Segment Start: RECORDED DATA

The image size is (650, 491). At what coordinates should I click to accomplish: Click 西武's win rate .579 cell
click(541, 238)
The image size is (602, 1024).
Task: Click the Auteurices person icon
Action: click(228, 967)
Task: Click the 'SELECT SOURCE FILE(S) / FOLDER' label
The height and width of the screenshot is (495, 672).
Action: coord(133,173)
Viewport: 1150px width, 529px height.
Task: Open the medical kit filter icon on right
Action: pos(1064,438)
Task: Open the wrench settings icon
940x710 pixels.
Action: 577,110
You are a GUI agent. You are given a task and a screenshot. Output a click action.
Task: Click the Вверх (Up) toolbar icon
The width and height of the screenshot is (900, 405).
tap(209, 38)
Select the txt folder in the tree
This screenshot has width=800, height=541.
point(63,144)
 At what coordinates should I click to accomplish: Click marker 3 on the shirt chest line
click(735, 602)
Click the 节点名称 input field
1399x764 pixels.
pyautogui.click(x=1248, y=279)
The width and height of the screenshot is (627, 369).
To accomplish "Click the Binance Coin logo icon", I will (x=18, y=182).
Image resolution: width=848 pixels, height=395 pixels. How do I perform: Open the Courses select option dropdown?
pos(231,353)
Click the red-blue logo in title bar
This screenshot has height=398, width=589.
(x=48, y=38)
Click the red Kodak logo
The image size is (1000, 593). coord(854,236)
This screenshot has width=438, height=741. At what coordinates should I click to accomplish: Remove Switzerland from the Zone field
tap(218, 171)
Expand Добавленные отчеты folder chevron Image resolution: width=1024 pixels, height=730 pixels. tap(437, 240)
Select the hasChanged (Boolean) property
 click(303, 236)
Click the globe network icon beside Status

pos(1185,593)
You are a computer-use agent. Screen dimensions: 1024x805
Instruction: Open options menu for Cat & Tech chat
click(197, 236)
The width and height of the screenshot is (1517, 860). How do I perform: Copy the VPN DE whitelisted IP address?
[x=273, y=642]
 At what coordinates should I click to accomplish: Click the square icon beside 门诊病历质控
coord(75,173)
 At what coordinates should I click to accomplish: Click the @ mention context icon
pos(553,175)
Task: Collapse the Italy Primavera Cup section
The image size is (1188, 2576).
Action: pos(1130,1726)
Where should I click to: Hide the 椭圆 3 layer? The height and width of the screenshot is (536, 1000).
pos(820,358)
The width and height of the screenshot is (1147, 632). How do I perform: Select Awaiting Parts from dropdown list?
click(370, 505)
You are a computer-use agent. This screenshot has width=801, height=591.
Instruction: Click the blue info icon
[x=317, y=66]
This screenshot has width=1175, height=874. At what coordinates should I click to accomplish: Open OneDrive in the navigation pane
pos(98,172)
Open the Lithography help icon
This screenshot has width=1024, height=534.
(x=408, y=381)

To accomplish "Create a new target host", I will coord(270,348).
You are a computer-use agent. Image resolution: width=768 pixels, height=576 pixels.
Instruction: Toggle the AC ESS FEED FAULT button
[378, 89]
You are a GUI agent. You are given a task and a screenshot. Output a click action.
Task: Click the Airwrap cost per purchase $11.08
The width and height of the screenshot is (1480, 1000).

Segment End: RECORDED DATA

→ TASK DETAILS: The word "will" may occur in lines of the data above; say how many lines hold it, giving only the number.

→ EXPECTED OUTPUT: 2